Saturday, March 29, 2008

Now That's a Sandwich
"Ham On Rye"
by Charles Bukowski

Charles Bukowski is the friend I never had. The guy who gets beat up in fistfights, gets up, and walks home as if he had only scraped a knee. The guy who will say what he thinks about anything to anyone, just because you asked. The guy who will piss all over someone's shoes if he doesn't like them, but is really insecure and unsure about life at the end of the day.

I've not read any Bukowski before this, and my only knowledge has been lyrics from a Modest Mouse song: ...like Bukowski, and yeah, I know, he's a pretty good read but God didn't have to be such an asshole. So, naturally, I was expecting something raw and intense. Ham On Rye blew away my expectations.

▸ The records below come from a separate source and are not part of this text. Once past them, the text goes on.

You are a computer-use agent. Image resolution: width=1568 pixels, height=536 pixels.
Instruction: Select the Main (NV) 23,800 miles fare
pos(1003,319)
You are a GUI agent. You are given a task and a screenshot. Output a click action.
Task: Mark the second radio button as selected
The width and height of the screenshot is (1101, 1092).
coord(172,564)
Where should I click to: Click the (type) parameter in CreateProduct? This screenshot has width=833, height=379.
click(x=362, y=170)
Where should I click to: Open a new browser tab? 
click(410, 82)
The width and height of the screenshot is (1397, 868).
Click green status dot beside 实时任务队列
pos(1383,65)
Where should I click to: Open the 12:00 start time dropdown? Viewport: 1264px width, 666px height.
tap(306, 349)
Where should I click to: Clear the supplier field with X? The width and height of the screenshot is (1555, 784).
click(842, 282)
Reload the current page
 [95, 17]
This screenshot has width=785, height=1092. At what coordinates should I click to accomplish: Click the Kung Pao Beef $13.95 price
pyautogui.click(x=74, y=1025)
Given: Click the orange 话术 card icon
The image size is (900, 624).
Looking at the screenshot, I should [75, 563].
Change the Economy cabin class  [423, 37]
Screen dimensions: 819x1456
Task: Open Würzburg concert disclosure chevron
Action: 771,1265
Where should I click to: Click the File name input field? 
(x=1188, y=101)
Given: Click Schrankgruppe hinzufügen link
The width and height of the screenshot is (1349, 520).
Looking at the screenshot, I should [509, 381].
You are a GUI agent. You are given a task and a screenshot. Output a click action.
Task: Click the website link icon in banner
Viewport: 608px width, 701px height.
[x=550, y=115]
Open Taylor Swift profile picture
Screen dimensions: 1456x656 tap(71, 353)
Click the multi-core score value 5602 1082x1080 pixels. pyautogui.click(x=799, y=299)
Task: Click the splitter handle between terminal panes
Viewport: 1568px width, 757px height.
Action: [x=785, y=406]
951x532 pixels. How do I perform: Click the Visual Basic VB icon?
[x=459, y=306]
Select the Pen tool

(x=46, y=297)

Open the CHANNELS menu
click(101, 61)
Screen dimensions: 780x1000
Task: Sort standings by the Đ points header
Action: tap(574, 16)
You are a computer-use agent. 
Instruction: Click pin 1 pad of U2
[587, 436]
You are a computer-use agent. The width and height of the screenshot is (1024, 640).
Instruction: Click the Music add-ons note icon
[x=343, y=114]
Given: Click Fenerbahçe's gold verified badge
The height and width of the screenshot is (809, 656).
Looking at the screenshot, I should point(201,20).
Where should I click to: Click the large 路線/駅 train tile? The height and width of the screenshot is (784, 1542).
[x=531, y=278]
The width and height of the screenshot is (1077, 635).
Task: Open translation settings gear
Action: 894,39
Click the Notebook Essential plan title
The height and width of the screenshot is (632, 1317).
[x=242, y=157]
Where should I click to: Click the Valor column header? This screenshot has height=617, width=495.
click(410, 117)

Reading a book like Ham On Rye is like spending a night in a bar with the most interesting patrons, if you could wrap all the barflies into one and make that culmination all sixteen years old. The book is, like most of Bukowski's work, semi-autobiographical, and takes on his childhood up through his college career. It's like The Wonder Years but R-rated, and instead of Wendy there are various teachers and authority figures Henry Chinaski (the main character) admires but never gets.

To say the writing is obnoxious and vulgar is an understatement, but the writing is so good, so alive and full of truth that you don't want to stop reading. You want to hear more. You'd read Bukowski tell you how grass grows because he would make it interesting. Its labors towards the sun would be adolescently sexual, its thirst for water reminiscent of Chinaski's early adoration for alcohol (which, I can only assume, became a lifetime pursuit), its harsher times much like Chinaski's beatings by his father. You'd laugh with it, feel for it, and want to know everything about it. That's Bukowski.

I highly recommend this book, not just because of the cover either! And though, Ham On Rye was my first Bukowski read, it certainly will not be the last. I can't wait to read Post Office.